Directions - Starting at the row that contains "Click the Morocco legend entry" and continuing through the last row, rewrite those rows with "Morocco" changed to "Portugal", keeping everything else the same. Leave the pictures out.

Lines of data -
>>

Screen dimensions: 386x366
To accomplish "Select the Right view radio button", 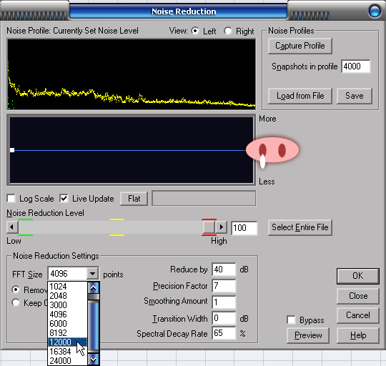I will [228, 31].
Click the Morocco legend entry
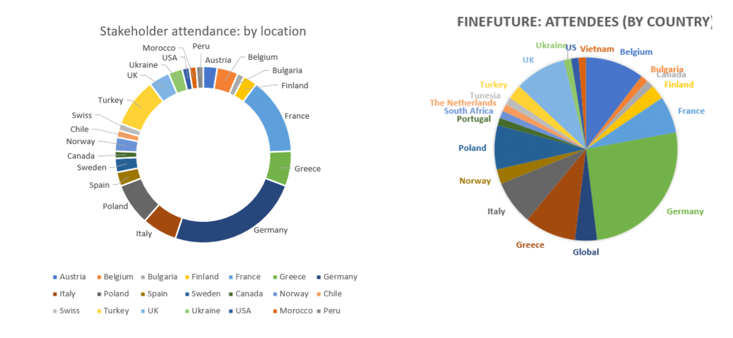The height and width of the screenshot is (338, 733). [292, 311]
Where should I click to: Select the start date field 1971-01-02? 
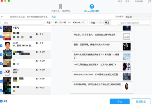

<<

Finished exercise -
Click the Portugal legend entry
The height and width of the screenshot is (338, 733). [292, 311]
Where should I click to: Select the start date field 1971-01-02? 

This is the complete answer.